Una volta avevamo politici che facevano affari. Oggi abbiamo affaristi che fanno politica. […]
In Inghilterra la società è più avanzata: non a caso Marx aveva previsto che la rivoluzione si sarebbe fatta là. Non è andata così ma in compenso hanno avuto la Thatcher, che nei primi anni ha messo il Paese alle strette, però a lungo andare ha portato risultati. Mi farò odiare, ma l’ Italia avrebbe bisogno di una destra seria: liberale e dotata di senso dello Stato; che non privatizzi scuola e sanità ma imponga le ristrettezze necessarie a preparare la stagione delle riforme.
Prima un po’ di conservatorismo per mettere da parte i soldi, poi gli investimenti per ristrutturare la casa”.
Gino Paoli, pur non amando Berlusconi, non si è unito alla mobilitazione di artisti e intellettuali contro di lui.
“Ho attaccato Berlusconi quando non voleva pagare la Siae, negando alla cultura la sua fonte di sostentamento. Per il resto, non avevo nulla da dimostrare. Tutti sanno bene come la penso. E io non ho cambiato idea; sono loro ad averla cambiata. Io sono sempre di sinistra, diciamo pure comunista; sono loro a non esserlo più.
Non credo alle bande. Nel 1968 smisi di suonare per fare l’oste a Levanto: le mie cose non erano più adatte ai tempi, e non mi andava di cantare “viva” o “abbasso”. Restai zitto per sette anni, fino a quando Gianni Borgna, allora capo della Fgci romana, mi invitò a suonare qualche canzone al Pincio.
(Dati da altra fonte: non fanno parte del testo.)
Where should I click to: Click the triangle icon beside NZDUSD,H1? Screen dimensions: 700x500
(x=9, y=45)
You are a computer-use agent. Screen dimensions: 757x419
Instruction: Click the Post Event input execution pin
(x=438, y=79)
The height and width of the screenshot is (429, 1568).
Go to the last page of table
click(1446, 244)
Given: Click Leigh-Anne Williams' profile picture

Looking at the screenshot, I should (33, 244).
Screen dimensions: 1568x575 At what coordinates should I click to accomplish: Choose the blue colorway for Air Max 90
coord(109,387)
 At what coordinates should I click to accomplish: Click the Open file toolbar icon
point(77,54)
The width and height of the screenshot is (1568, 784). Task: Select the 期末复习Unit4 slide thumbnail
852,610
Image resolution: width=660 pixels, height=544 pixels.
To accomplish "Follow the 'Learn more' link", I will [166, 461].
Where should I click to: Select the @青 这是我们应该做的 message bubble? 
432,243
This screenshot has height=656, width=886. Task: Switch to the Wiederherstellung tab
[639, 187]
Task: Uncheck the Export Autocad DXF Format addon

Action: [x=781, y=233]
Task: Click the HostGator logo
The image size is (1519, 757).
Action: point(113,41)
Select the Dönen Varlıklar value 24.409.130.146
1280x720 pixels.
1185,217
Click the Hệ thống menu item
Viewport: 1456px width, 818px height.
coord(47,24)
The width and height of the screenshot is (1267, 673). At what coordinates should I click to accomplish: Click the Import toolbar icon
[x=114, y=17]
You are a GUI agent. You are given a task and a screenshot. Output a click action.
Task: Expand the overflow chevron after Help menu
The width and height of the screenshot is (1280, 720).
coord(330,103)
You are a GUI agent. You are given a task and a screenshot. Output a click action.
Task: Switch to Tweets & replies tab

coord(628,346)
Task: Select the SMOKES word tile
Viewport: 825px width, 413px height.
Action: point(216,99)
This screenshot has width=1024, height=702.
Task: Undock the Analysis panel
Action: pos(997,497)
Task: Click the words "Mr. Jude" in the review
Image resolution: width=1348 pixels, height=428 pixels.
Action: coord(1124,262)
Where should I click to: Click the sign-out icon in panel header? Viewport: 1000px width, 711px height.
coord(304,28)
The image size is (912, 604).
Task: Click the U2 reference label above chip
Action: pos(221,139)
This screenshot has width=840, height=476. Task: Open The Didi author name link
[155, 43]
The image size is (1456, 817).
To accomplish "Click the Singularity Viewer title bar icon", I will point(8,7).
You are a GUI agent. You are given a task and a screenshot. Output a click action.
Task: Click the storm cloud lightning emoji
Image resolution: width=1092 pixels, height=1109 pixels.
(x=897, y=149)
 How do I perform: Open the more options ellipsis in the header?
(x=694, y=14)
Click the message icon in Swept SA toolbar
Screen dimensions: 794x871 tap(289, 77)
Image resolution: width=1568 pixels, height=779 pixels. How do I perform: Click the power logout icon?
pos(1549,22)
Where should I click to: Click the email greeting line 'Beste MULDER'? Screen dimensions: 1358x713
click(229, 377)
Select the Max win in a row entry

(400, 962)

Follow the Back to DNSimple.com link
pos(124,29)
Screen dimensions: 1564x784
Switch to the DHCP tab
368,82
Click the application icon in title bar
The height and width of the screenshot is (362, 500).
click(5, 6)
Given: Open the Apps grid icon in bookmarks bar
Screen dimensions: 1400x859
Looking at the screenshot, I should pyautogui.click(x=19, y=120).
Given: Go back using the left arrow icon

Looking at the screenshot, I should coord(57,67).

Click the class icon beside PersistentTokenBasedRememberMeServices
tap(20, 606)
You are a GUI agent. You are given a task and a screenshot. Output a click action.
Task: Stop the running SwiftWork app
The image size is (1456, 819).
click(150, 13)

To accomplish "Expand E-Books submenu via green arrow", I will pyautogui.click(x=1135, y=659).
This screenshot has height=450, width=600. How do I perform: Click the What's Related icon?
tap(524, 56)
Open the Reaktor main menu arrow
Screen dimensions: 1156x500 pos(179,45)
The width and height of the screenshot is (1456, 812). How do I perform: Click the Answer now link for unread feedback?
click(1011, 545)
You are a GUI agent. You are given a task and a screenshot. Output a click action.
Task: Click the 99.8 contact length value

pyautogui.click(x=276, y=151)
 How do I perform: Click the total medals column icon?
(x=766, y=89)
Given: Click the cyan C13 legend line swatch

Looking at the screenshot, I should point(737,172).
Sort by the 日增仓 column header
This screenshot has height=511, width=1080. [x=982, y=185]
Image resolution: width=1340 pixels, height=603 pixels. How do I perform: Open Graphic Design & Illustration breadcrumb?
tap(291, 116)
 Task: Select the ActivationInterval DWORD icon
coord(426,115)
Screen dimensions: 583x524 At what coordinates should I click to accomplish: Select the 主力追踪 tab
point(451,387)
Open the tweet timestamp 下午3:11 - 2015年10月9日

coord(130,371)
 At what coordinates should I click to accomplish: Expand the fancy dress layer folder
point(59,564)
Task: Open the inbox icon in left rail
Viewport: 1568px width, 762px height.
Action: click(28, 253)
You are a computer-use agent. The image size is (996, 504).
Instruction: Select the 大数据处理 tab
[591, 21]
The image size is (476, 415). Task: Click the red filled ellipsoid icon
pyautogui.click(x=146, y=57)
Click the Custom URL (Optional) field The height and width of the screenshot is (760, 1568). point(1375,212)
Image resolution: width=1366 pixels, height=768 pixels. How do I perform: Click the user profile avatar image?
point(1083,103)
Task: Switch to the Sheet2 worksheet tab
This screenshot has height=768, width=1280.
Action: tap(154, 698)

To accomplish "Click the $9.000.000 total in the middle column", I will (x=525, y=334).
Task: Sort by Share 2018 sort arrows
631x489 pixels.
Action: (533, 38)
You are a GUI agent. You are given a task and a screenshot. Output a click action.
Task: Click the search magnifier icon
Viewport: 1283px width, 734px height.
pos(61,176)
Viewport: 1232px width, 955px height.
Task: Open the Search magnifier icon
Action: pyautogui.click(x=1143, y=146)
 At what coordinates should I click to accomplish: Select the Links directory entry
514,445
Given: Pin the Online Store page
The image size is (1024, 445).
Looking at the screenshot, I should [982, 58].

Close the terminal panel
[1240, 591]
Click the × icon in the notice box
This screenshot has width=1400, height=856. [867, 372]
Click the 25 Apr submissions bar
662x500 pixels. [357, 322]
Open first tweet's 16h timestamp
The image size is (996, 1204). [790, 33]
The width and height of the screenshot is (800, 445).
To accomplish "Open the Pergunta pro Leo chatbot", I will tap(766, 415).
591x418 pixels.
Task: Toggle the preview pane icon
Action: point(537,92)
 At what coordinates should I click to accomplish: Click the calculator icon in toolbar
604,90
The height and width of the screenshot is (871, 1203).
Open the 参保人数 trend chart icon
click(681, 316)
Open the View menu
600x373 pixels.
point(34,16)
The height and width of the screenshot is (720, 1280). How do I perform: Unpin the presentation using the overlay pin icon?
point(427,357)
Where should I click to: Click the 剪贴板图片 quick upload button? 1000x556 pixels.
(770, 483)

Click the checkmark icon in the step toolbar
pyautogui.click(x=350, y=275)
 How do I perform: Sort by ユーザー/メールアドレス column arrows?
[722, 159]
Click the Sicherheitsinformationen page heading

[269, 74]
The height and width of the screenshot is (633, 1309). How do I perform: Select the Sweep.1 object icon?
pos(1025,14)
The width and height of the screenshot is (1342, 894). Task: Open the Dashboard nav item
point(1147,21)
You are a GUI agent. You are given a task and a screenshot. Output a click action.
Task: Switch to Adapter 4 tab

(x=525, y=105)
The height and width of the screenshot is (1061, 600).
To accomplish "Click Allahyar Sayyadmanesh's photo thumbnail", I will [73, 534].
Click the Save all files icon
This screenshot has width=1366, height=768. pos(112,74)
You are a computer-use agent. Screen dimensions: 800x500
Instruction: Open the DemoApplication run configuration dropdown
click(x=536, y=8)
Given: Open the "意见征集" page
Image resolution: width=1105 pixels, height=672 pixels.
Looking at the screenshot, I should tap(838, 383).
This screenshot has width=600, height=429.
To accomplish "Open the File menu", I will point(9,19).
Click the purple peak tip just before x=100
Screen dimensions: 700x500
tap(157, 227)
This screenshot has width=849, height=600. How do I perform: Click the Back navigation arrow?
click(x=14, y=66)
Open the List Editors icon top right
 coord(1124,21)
Andai avanti per due ore, e scoprii che i giovani comunisti potevano ascoltare Sapore di sale, che avevano capito come anche la poesia e l’amore fossero politica”.
Sapore di sale, forse la più bella canzone mai scritta da un italiano, è del 1963. È l’ anno in cui si spara al cuore:
“Ogni suicidio è diverso, e privato. È l’ unico modo per scegliere: perché le cose cruciali della vita, l’ amore e la morte, non si scelgono; tu non scegli di nascere, né di amare, né di morire. Il suicidio è l’ unico, arrogante modo dato all’ uomo per decidere di sé. Ma io sono la dimostrazione che neppure così si riesce a decidere davvero. Il proiettile bucò il cuore e si conficcò nel pericardio, dov’è tuttora incapsulato.
Ero a casa da solo. Anna, allora mia moglie, era partita; ma aveva lasciato le chiavi a un amico, che poco dopo entrò a vedere come stavo”.
Nel 1964 Gino Paoli ha avuto due figli: Giovanni, che ora ha curato per Laterza la sua biografia; e Amanda, con cui adesso discute di storia.